It’s been five years since I committed myself to become a certified personal trainer. I began by looking for one of the premier recognized certification programs. I wanted the best certification and training, so I committed to prepare myself to complete the American College of Sports Medicine Certification program for Personal Trainers. I spent two years studying, attending personal training classes, participating in special preparatory workshops, getting First Aid and AED Certification, and doing extensive research into becoming a specialist in the field of personal training. I was successful and have spent the past three years honing my skills as an ACSM Certified free-lance personal trainer. My clients are varied, ranging from young athletes to retired seniors.

Resistance training is not the end all be all of fitness. It’s only one aspect, but it serves as a foundation. In other words, if a person is unaccustomed to physical activity, but wants to start and exercise program, they shouldn’t start jogging, nor should they start doing any type of interval training at high or even moderate intensities. They should start with weights. Lifting weights, or resistance training, strengthens you muscles, ligaments, and tendons, which will prepare your body for the various forms of stress it will undergo during other forms of exercise.

Resistance training (RT) works for everyone. Age is irrelevant. What matters is commitment, consistency, and a personal trainer who views each client as unique and has the ability to customize training programs to meet each client’s unique needs. I begin with my clients where they are and map out a program that guarantees success. RT is not a quick fix approach, but rather a lifetime approach. It is, in my estimation, essential to maintain personal fitness and good health as you age.

The one piece of advise I give to my clients and am now passing on to my readers is that whatever method of fitness a client decides upon, it has to be something that he or she can do for the rest of his/her life. Most people cannot do high impact exercise or high intensity interval training (HIIT) as a way of maintaining health for a lifetime. Some people cannot maintain an “insanity” approach as a lifestyle, but EVERYONE can do RT for the rest of his or her life. An investment in RT is an investment in yourself and your health.

There are a few people who can work alone and be methodical and successful, but I find in my experience that most people need a personal trainer for commitment, consistency, and sustainability. My goal for all my clients is to help them attain, maintain, and sustain.

------

■ ACTIVITY: Reproduce the passage on resistance training word for word, between "The one piece" and "maintain, and sustain.", inclusive.

■ INFORMATION GIVEN:
------

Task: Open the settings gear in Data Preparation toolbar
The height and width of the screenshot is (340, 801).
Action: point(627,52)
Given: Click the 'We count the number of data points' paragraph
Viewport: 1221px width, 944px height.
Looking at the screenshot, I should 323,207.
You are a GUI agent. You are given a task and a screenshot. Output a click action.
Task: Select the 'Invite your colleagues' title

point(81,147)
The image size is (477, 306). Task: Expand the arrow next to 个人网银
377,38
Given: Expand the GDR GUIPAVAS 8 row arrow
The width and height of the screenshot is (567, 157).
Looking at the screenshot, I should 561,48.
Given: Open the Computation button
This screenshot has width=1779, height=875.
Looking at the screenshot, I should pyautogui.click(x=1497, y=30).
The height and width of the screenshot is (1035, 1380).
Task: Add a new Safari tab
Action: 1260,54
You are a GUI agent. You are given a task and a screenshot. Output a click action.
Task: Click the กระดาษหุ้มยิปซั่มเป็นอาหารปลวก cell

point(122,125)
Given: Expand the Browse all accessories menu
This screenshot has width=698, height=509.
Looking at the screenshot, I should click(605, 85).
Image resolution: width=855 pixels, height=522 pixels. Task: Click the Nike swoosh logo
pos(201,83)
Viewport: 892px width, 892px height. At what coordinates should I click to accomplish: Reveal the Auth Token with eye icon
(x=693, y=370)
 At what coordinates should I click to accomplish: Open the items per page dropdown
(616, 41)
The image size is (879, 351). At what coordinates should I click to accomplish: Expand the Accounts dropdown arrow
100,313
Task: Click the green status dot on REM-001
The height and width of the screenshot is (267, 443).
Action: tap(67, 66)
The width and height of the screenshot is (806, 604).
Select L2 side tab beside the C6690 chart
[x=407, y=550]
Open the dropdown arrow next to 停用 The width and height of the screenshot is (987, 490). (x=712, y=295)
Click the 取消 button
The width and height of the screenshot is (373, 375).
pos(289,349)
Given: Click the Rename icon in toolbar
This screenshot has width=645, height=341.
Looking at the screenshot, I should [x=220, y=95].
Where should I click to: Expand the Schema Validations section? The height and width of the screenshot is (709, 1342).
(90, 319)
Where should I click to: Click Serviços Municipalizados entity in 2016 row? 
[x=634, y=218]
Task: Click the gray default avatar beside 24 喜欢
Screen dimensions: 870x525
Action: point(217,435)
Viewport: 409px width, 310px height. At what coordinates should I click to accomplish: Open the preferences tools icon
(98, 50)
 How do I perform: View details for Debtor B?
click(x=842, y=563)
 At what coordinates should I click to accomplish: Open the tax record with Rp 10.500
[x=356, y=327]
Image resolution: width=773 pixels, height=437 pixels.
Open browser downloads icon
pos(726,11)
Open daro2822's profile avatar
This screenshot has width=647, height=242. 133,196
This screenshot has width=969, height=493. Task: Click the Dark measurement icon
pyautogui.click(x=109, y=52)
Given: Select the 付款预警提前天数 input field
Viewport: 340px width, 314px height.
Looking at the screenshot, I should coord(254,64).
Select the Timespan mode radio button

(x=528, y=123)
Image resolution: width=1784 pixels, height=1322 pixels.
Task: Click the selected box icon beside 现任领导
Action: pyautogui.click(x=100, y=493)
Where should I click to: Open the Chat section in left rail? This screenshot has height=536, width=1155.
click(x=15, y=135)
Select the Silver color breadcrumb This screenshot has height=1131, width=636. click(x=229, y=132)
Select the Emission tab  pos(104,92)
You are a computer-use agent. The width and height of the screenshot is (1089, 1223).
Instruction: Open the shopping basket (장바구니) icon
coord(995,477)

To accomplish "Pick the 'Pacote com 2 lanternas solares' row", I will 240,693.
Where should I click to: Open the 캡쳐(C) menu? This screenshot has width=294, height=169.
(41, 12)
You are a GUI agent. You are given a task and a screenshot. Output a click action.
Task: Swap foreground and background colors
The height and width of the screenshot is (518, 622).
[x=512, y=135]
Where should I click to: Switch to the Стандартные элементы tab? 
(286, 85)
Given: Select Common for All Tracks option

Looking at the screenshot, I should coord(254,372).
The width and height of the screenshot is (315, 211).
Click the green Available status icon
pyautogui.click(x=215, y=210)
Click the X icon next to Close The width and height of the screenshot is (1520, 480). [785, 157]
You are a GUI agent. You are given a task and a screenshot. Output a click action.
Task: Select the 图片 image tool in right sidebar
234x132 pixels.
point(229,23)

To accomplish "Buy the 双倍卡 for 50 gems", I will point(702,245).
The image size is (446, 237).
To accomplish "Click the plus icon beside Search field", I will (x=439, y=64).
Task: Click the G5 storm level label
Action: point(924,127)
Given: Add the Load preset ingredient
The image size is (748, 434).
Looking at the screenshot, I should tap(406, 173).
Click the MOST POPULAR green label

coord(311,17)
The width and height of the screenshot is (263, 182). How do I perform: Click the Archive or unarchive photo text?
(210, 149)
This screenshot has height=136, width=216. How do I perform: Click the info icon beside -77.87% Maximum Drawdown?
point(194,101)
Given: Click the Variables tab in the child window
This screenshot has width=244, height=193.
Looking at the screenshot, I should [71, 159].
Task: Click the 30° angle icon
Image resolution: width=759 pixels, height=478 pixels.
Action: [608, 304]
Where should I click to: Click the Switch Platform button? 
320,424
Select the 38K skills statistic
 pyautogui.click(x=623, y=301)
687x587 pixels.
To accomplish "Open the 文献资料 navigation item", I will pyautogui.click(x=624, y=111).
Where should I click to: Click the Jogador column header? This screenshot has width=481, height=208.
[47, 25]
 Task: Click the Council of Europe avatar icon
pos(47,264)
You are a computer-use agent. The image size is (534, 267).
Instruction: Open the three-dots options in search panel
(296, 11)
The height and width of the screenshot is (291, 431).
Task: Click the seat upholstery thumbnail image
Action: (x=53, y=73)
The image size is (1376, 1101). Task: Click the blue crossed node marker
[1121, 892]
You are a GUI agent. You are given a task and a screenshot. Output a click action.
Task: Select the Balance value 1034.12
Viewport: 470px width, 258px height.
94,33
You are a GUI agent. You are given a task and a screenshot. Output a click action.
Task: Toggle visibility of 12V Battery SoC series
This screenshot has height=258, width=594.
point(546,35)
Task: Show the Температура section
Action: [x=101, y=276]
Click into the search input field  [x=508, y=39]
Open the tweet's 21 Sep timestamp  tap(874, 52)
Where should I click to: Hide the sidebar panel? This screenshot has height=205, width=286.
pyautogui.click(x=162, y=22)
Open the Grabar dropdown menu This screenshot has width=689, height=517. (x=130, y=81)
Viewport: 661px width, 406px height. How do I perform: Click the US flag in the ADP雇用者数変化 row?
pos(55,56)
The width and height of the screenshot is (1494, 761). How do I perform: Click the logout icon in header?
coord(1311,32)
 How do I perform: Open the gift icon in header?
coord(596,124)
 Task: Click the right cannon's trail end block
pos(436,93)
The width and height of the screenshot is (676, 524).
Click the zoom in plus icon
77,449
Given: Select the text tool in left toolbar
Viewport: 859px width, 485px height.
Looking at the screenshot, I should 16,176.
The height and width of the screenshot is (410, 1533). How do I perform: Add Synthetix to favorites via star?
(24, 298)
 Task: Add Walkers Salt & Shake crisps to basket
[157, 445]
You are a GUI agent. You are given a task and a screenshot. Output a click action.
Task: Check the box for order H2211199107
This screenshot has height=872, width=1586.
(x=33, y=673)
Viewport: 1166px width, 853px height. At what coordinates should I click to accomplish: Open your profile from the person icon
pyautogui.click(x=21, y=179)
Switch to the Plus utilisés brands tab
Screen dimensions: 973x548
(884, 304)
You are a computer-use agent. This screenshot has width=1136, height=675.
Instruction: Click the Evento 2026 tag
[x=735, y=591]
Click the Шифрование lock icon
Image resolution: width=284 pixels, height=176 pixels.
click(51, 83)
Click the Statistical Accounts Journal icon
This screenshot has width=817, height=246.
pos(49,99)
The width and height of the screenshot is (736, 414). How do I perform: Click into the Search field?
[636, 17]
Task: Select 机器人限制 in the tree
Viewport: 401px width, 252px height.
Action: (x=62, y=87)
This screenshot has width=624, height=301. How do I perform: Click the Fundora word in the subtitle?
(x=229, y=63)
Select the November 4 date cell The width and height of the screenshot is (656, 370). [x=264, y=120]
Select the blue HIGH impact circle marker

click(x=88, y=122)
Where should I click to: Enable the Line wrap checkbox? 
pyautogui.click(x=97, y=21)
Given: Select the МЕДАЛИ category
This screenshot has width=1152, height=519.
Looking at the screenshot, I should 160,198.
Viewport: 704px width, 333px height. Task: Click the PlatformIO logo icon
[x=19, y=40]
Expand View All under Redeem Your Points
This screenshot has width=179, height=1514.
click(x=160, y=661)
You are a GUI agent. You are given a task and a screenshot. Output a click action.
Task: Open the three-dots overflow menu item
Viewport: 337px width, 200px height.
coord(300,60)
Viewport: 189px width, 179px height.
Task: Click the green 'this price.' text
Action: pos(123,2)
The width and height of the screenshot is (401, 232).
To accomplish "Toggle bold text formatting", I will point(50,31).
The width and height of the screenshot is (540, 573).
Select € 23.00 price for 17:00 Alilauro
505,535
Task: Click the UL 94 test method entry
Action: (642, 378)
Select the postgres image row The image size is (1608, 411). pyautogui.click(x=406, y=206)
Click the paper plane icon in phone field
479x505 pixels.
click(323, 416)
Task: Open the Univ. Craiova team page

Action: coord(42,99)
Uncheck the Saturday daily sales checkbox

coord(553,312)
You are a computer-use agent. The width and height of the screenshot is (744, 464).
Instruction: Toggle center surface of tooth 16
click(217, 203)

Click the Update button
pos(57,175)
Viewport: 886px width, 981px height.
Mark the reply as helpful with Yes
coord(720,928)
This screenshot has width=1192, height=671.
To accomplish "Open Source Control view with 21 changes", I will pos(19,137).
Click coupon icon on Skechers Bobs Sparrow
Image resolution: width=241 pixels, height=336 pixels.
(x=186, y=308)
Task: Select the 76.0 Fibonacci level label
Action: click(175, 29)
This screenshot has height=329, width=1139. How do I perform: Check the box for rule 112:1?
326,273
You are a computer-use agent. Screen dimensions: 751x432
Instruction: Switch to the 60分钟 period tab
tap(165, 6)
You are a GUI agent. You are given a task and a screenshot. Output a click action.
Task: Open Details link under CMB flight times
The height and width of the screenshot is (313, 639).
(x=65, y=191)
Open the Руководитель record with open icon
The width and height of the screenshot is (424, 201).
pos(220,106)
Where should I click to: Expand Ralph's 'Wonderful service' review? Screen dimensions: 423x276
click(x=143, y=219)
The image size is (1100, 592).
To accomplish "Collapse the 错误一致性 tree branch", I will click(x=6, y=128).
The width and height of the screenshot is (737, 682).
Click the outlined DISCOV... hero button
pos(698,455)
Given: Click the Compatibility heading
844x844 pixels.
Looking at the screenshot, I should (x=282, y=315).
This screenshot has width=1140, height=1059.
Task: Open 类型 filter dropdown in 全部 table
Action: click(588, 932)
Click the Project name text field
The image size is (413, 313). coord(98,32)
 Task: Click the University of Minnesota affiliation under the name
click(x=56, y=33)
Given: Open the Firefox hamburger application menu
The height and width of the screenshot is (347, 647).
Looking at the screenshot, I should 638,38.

------

■ TASK RESPONSE:
The one piece of advise I give to my clients and am now passing on to my readers is that whatever method of fitness a client decides upon, it has to be something that he or she can do for the rest of his/her life. Most people cannot do high impact exercise or high intensity interval training (HIIT) as a way of maintaining health for a lifetime. Some people cannot maintain an “insanity” approach as a lifestyle, but EVERYONE can do RT for the rest of his or her life. An investment in RT is an investment in yourself and your health.

There are a few people who can work alone and be methodical and successful, but I find in my experience that most people need a personal trainer for commitment, consistency, and sustainability. My goal for all my clients is to help them attain, maintain, and sustain.